→ Exercise
What you return must be exactly the lines from the one containing "Where should I" through the close of the listing, both included.

◆ ◆ ◆ ◆ ◆ ◆ ◆

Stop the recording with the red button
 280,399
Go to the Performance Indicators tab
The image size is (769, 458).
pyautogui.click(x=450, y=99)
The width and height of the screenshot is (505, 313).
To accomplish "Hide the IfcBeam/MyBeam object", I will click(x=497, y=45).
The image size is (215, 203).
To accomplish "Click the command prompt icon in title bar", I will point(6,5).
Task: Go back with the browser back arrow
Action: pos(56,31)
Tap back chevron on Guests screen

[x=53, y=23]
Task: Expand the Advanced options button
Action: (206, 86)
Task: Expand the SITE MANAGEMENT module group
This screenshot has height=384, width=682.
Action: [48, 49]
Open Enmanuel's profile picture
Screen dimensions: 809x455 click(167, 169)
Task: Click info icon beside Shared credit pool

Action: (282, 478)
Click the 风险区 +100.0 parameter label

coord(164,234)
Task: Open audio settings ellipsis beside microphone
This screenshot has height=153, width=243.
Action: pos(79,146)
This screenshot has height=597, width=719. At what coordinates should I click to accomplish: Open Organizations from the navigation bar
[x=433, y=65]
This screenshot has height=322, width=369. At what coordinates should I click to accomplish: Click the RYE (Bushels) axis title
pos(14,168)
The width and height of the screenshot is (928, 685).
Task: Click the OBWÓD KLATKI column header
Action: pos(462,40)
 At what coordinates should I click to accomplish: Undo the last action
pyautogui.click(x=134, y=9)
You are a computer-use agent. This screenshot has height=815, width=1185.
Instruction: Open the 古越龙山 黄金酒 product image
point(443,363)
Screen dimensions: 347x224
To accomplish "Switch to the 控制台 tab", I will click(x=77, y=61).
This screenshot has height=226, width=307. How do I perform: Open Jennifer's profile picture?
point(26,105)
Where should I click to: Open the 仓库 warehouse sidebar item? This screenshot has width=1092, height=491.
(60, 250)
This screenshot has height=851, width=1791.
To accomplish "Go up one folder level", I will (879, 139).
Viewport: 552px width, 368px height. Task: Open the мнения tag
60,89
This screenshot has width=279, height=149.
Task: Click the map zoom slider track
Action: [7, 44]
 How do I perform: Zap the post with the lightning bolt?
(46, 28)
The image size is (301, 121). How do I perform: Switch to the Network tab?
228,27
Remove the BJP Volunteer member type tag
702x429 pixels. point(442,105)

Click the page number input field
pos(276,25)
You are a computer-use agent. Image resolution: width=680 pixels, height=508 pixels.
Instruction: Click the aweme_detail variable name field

◆ ◆ ◆ ◆ ◆ ◆ ◆

→ Problem solution
Where should I click to: Open the 仓库 warehouse sidebar item? This screenshot has width=1092, height=491.
(60, 250)
This screenshot has height=851, width=1791.
To accomplish "Go up one folder level", I will (879, 139).
Viewport: 552px width, 368px height. Task: Open the мнения tag
60,89
This screenshot has width=279, height=149.
Task: Click the map zoom slider track
Action: [7, 44]
 How do I perform: Zap the post with the lightning bolt?
(46, 28)
The image size is (301, 121). How do I perform: Switch to the Network tab?
228,27
Remove the BJP Volunteer member type tag
702x429 pixels. point(442,105)

Click the page number input field
pos(276,25)
You are a computer-use agent. Image resolution: width=680 pixels, height=508 pixels.
Instruction: Click the aweme_detail variable name field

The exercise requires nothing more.